P_i (probability "to be inactive") estimates the chance that the studied peptide is not belonging to the class of the appropriate SSP (resembles the structures of peptides, which are the most typical in a sub-set of "inactives" in MultiPASS training set).

IAP (Invariant Accuracy of Prediction) is the average accuracy of prediction that is obtained for the whole MultiPASS training set in leave-one-out cross-validation procedure.

IAP equals numerically to ROC AUC

Leave-one-out cross-validation (LOO CV)procedure is performed using the whole MultiPASS training set for validation of prediction quality. The prediction result is compared with the known experimental 3D protein structures from PDB database (version from November 2023) annotated by DSSP software (version 4.0.4). The procedure is repeated for all peptides from the MultiPASS training set; then the average Invariant Accuracy of Prediction (IAP=1-IEP) values are calculated for each class of SSP. IAP is numerically it equal to the ROC AUC value.

Only activities with P_a > P_i are considered as possible for a particular peptide (Confidence >0).

Even known peptides from proteins, whose sequences is not typical to the sequences of "actives" from the training set, may obtain a low P_a value and even P_a < P_i during the prediction. This is clear from the way how the functions P_a(B) and P_i(B) are constructed: the values P_a for "actives" and P_i for "inactives" are distributed fully uniformly. Taking this into account, the following interpretation of prediction results is possible.

If, for instance, P_a value equals to 0.9, then for 90% of "actives" from the training set the B values are less than for this compound, and only for 10% of "actives" this value is higher. If we decline the suggestion that this peptide is active, we will make a wrong decision with probability 0.9.
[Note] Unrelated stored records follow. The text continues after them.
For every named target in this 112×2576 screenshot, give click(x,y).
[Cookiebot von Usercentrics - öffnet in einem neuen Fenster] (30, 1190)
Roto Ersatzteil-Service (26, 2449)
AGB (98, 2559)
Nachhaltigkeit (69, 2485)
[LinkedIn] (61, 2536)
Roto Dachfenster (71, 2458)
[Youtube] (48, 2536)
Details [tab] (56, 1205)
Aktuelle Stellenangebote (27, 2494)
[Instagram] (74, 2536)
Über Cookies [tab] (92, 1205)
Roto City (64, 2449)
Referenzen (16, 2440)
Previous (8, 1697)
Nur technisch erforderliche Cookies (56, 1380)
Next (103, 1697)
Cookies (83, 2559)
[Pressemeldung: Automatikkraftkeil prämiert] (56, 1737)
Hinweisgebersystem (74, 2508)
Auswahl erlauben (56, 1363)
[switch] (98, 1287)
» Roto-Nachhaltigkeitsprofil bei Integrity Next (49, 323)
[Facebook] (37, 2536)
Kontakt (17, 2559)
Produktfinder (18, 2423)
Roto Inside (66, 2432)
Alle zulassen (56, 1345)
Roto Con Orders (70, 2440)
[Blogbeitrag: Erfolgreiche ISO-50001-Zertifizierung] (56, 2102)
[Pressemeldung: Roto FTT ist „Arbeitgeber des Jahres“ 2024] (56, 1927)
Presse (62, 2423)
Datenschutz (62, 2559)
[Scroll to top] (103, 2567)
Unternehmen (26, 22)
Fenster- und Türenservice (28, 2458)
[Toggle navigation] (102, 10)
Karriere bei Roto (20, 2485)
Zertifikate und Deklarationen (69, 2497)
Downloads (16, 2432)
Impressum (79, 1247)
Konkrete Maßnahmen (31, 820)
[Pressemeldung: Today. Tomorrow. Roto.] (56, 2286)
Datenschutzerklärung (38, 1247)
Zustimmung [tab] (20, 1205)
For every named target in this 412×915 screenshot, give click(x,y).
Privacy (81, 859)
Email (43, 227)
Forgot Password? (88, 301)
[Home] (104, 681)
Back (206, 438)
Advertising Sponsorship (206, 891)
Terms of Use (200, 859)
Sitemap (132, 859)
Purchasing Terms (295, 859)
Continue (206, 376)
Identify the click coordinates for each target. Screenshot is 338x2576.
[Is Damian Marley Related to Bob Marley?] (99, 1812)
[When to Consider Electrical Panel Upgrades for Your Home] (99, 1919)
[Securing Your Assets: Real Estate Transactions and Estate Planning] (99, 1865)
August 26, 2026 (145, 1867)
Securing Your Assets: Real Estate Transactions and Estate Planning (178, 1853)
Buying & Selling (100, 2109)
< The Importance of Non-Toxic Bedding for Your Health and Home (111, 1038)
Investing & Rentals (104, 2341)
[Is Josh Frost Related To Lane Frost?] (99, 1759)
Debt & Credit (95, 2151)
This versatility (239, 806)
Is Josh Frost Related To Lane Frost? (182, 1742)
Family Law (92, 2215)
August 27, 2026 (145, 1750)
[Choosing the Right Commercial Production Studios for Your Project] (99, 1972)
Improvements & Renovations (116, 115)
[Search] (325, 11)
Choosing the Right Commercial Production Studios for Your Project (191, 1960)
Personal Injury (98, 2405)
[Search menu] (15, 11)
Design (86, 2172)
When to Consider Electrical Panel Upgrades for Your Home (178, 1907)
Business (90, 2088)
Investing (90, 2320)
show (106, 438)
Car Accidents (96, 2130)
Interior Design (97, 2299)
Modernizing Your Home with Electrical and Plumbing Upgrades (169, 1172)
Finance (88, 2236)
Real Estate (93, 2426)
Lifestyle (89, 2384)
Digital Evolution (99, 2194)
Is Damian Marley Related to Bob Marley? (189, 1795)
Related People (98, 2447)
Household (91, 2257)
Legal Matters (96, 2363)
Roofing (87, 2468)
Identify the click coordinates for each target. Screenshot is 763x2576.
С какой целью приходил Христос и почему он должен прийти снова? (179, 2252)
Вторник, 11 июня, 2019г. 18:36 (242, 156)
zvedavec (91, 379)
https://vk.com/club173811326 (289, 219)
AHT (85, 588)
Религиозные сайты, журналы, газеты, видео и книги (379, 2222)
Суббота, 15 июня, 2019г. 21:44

In case if P_a value is less than 0.5, but P_a > P_i, then for more than half of "actives" from the training set the B values are higher than for this peptide. If we decline the suggestion that this peptide is active, we will make a wrong decision with probability less than 0.5. In such case the probability to confirm this kind of activity in the experiment is small, but it will be confirmed more than 50% chances that this peptide has a high novelty.

Based on these criteria, one may choose which types of SSP may be real for the studied protein on the basis of compromise between the novelty and the risk to obtain the negative result in experimental testing.